The effect of AAM is reflected in the Random Access Times in HDD. There is a very noticeable performance boost, especially on fragmented and filled up hard disks.

Earlier, people used to depend on third party tools like HDDScan, HDparam or a bootable diskette of the Hitachi Feature Tool to tweak the AM settings, but there is a better method if you are using Windows.

The difficult part being that you need the appropriate SATA-RAID and IDE drivers for your motherboard.
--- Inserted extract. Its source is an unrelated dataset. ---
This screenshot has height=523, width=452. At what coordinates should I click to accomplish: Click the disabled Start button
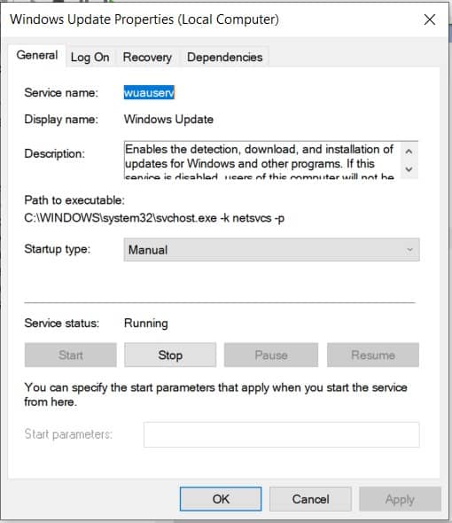70,355
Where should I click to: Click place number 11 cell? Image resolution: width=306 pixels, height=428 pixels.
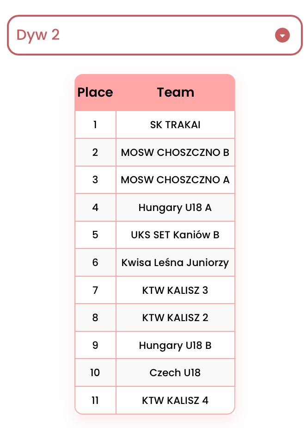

By default, the SATA-RAID drivers installed by Vista for your motherboard are generic and optimized for maximum compatibility. That doesn't mean that there are no better drivers available. Sometimes, vendor sites have an updated and better performing driver available. But mostly, you need to depend on the enthusiast community for the most robust, stable and best performing modded drivers, which may unlock hidden features you never new existed!

If like me, you have an nforce based motherboard, nForcersHQ comes to the rescue. Thanks to Fernando1 for compiling the excellent driverpacks and TwL for benchmarking them, currently the best SATA-RAID and IDE drivers for the nForce platform are Fernandos_Vista_32bit_Actual_NF4-7_Driverpack_v3.0 and Fernandos_XP_32bit_WHQL_Performance_Pack_v3.0.

Source:

actual Vista (32/64bit) driver packs for NF4-7 chipsets

It would be a good idea if you handpick the drivers most appropriate to your system.

To maximize performance of your Hard disk, make sure DMA is enabled and it is running under the best supported mode.

Next in the driver policies of your HDD, enable advanced performance setting.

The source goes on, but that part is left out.